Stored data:
::::::

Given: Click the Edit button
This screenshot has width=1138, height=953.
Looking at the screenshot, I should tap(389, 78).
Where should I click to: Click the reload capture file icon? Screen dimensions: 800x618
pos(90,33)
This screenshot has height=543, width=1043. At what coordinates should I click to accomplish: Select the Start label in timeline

::::::

Your task:
Extract the entries above verbatim.

Exercise output:
Given: Click the Edit button
This screenshot has width=1138, height=953.
Looking at the screenshot, I should tap(389, 78).
Where should I click to: Click the reload capture file icon? Screen dimensions: 800x618
pos(90,33)
This screenshot has height=543, width=1043. At what coordinates should I click to accomplish: Select the Start label in timeline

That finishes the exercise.